Explosion of life characterizes Systems Biology at Yale

  • Yale System Biology Institute Retreat 2019 Program
    Yale System Biology Institute Retreat 2019 Program
  • Scholars prepare for the Yale System Biology Institute Retreat 2019
    Scholars prepare for the Yale System Biology Institute Retreat 2019
  • Colleagues gather for the SBI retreat
    Colleagues gather for the SBI retreat
  • Director Andre Levchenko welcomes scholars
    Director Andre Levchenko welcomes scholars

An “explosion of talent and life” across labs of the Yale Systems Biology Institute (SBI) provided the backdrop for a busy day of shared science at the Greenberg Conference Center October 24th.

In just a few years the SBI has established a “growing footprint for patient relevant research,” said Director Andre Levchenko, welcoming colleagues to the 2019 retreat.

Only six years ago, with Yale’s West Campus evolving from its design phase, it wasn’t uncommon to lose one’s way looking for the few labs among the “first settlers.”

That early experimentation is now paying dividends in the form of high output research productivity across the 10 interconnected laboratories of the SBI. Once estranged by long, gloomy corridors, today scholars from diverse backgrounds and fields share open plan spaces intentionally designed for tight-knit collaboration befitting a “systems” approach to biological problems. 

Supported by the latest cutting-edge research technology housed within the West Campus Cores, SBI scientists are exploring some of the world’s most pressing health challenges at the cellular and molecular levels – notably the spread of some of the most complex cancers.

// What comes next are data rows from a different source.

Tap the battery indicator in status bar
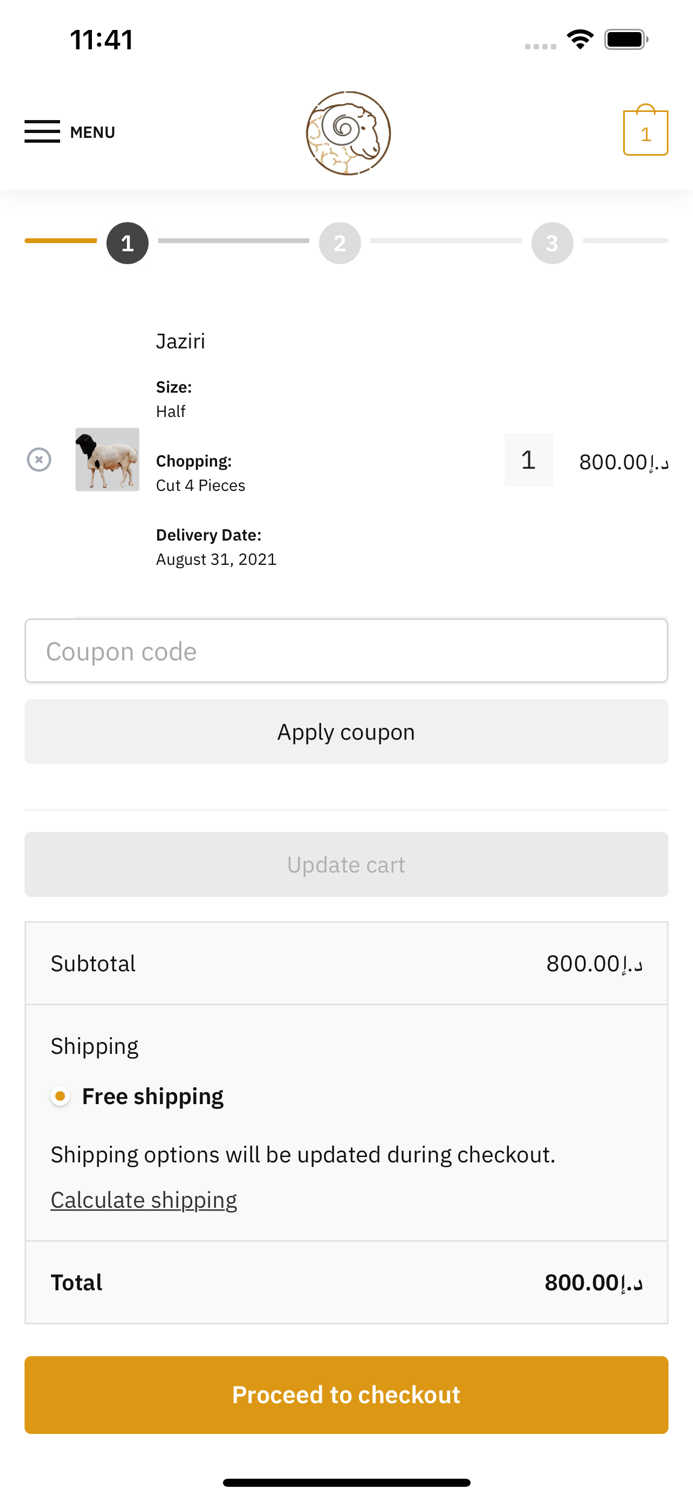The image size is (693, 1500). tap(626, 40)
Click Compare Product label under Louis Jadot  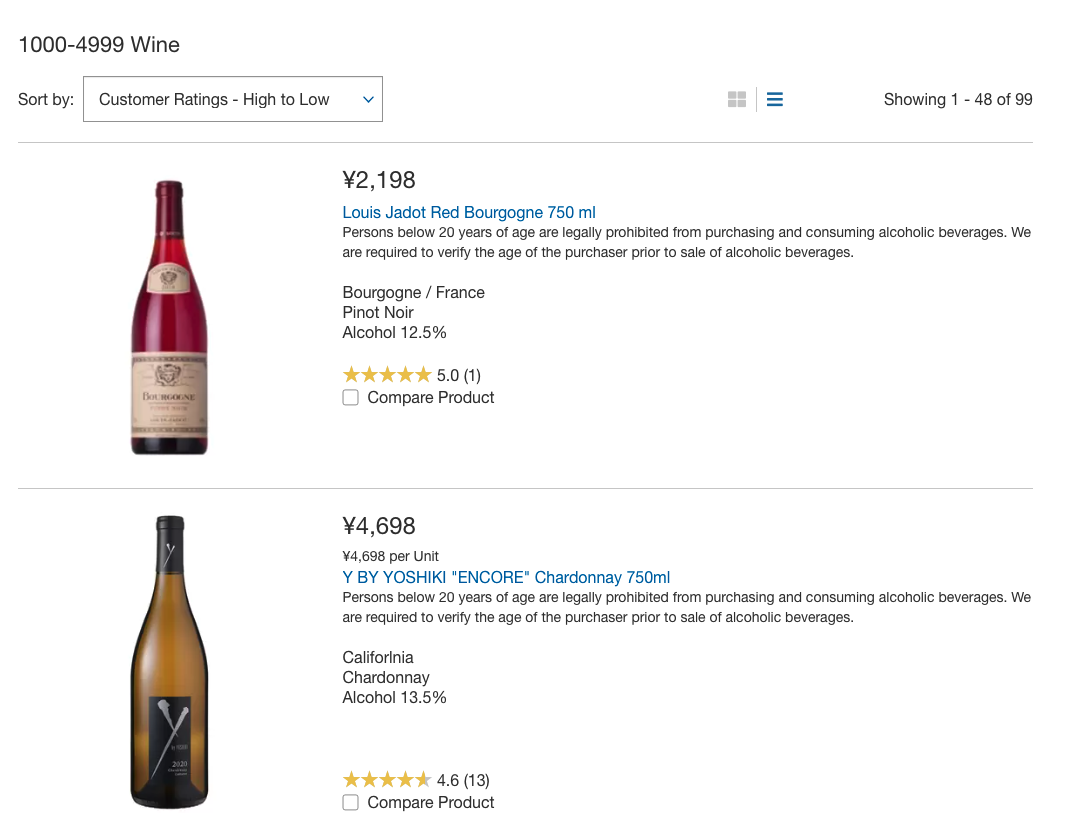430,398
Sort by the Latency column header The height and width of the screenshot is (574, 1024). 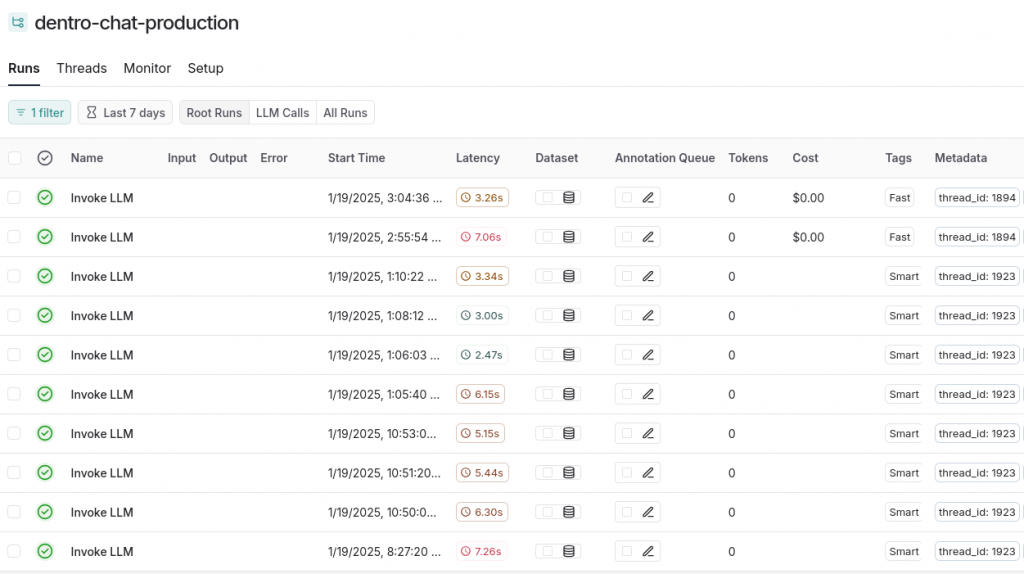(x=477, y=158)
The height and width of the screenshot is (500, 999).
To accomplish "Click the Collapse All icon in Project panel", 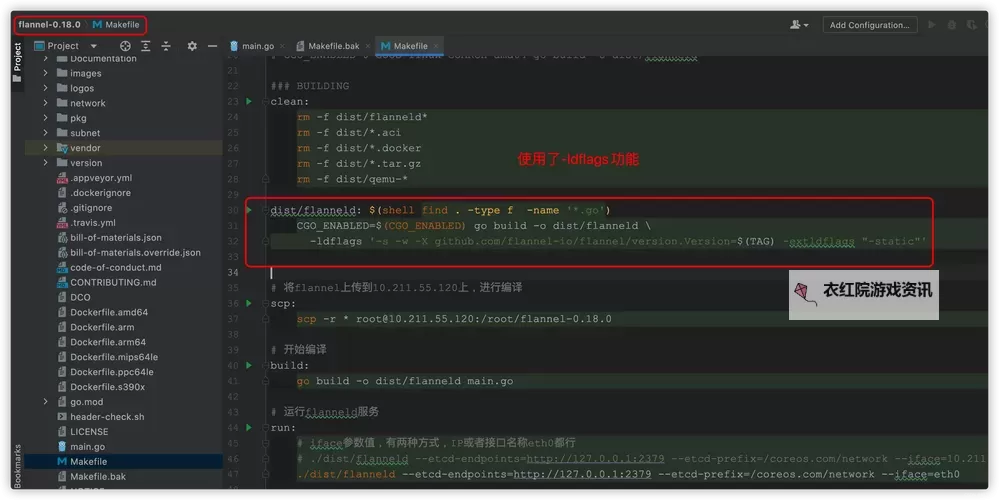I will coord(167,46).
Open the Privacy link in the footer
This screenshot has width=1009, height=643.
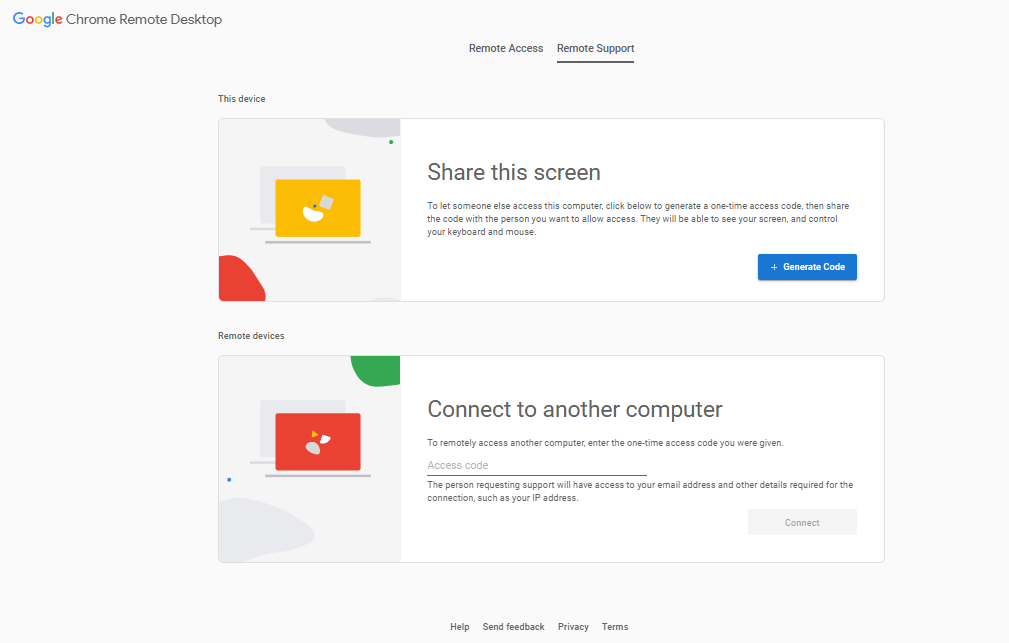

Levchenko’s excitement at having so many Yale departments in the same place – connecting Molecular, Cellular & Developmental Biology, Physics, Genetics, Biomedical Engineering, Microbial Pathogenesis, Immunobiology, Cellular & Molecular Physiology, and Ecology and Evolutionary Biology - is matched only by the important interface now being forged with clinical departments like neurosurgery, dermatology, pathology, and surgery, serving to translate findings in a way that is helpful to patients.

The SBI’s annual Retreat provides time away from lab benches for faculty and students to explore and interact with immediate colleagues and with scientists from across Yale.

In addition to hearing about some of the West Campus Core facilities, presenters included Thierry Emonet (MCDB and Physics), Jonathon Howard (MBB and Physics), new SBI faculty member Hongying Shen (Cellular & Molecular Physiology), and keynote speaker Thomas Pollard, Sterling Professor of Molecular, Cellular & Developmental Biology, and of Molecular Biophysics and Biochemistry. A “giant of the field,” Pollard’s lab has characterized the proteins that control the assembly and disassembly of actin filaments during cellular motility and endocytosis - the process in which substances are brought into a cell.